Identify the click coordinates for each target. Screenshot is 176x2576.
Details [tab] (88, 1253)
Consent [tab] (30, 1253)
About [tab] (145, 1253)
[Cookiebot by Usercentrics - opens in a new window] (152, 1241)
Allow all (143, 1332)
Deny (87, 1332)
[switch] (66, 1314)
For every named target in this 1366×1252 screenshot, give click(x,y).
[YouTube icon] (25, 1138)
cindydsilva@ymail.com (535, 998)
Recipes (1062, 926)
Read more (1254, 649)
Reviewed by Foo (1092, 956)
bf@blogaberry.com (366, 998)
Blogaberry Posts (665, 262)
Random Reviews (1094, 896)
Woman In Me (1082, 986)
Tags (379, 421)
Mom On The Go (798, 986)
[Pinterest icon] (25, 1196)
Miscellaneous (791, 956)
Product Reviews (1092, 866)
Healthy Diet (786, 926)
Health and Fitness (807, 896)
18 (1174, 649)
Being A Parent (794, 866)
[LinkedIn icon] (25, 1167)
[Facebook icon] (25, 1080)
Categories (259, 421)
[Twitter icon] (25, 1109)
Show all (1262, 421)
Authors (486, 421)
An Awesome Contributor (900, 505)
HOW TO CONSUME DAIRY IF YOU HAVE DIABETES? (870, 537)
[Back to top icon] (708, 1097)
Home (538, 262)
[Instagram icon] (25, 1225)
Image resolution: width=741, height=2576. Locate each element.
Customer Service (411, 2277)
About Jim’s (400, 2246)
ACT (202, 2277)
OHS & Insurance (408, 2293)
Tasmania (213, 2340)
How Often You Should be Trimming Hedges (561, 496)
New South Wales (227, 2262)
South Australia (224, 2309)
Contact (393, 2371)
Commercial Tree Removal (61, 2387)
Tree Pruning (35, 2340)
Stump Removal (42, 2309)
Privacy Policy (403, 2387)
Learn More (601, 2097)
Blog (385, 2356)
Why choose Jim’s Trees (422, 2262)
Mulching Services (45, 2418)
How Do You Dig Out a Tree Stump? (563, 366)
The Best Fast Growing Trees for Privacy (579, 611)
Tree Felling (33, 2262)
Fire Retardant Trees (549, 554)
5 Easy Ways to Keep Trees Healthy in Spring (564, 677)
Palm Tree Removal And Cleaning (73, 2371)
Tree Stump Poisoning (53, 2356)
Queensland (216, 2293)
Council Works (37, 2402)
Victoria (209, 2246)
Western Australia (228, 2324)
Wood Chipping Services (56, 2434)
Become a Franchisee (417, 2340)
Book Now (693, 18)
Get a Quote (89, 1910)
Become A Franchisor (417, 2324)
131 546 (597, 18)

#### Task details:
Set down exactly what runs from the line containing "Mom On The Go (798, 986)" through the last line above, both lines included.

#### Task output:
Mom On The Go (798, 986)
[Pinterest icon] (25, 1196)
Miscellaneous (791, 956)
Product Reviews (1092, 866)
Healthy Diet (786, 926)
Health and Fitness (807, 896)
18 (1174, 649)
Being A Parent (794, 866)
[LinkedIn icon] (25, 1167)
[Facebook icon] (25, 1080)
Categories (259, 421)
[Twitter icon] (25, 1109)
Show all (1262, 421)
Authors (486, 421)
An Awesome Contributor (900, 505)
HOW TO CONSUME DAIRY IF YOU HAVE DIABETES? (870, 537)
[Back to top icon] (708, 1097)
Home (538, 262)
[Instagram icon] (25, 1225)
Image resolution: width=741, height=2576. Locate each element.
Customer Service (411, 2277)
About Jim’s (400, 2246)
ACT (202, 2277)
OHS & Insurance (408, 2293)
Tasmania (213, 2340)
How Often You Should be Trimming Hedges (561, 496)
New South Wales (227, 2262)
South Australia (224, 2309)
Contact (393, 2371)
Commercial Tree Removal (61, 2387)
Tree Pruning (35, 2340)
Stump Removal (42, 2309)
Privacy Policy (403, 2387)
Learn More (601, 2097)
Blog (385, 2356)
Why choose Jim’s Trees (422, 2262)
Mulching Services (45, 2418)
How Do You Dig Out a Tree Stump? (563, 366)
The Best Fast Growing Trees for Privacy (579, 611)
Tree Felling (33, 2262)
Fire Retardant Trees (549, 554)
5 Easy Ways to Keep Trees Healthy in Spring (564, 677)
Palm Tree Removal And Cleaning (73, 2371)
Tree Stump Poisoning (53, 2356)
Queensland (216, 2293)
Council Works (37, 2402)
Victoria (209, 2246)
Western Australia (228, 2324)
Wood Chipping Services (56, 2434)
Become a Franchisee (417, 2340)
Book Now (693, 18)
Get a Quote (89, 1910)
Become A Franchisor (417, 2324)
131 546 (597, 18)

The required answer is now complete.